How many lines of these entries hold the string "This"? Reply with the number alone.

Collected data entries:
------------------------------
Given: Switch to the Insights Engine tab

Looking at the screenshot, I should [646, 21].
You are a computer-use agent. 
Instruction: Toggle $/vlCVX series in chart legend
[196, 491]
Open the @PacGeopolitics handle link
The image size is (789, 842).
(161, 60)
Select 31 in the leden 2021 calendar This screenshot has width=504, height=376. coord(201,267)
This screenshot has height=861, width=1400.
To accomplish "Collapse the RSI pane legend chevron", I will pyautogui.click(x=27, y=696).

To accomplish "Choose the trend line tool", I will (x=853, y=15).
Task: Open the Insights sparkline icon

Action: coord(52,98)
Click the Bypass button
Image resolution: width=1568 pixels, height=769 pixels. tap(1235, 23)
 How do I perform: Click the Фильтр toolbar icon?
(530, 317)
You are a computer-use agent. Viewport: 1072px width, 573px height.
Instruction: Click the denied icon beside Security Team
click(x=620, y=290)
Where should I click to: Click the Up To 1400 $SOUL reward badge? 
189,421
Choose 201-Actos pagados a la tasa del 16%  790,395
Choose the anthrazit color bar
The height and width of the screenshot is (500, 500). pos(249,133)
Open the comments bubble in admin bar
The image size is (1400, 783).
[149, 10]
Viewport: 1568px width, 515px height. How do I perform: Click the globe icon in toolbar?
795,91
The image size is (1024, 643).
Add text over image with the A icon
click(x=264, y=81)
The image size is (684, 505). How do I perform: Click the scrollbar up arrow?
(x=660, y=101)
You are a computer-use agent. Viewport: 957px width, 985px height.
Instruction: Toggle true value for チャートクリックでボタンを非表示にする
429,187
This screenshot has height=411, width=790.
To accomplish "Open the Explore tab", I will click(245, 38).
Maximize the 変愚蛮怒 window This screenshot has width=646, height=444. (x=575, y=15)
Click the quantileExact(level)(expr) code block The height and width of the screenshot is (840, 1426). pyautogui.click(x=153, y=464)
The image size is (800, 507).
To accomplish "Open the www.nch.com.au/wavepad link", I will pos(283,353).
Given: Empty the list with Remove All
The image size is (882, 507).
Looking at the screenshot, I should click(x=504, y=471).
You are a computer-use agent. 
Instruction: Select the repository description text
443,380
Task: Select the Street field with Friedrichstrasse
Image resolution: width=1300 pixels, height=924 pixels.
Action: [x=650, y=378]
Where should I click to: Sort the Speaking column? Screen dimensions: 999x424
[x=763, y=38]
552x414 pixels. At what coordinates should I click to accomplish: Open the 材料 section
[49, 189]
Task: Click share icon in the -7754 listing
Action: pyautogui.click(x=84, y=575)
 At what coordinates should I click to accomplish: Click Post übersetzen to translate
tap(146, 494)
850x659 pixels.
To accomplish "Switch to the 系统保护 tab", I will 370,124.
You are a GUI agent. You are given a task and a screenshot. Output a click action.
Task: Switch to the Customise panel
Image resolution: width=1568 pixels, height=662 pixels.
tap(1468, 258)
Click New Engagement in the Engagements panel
------------------------------
Expected output » 4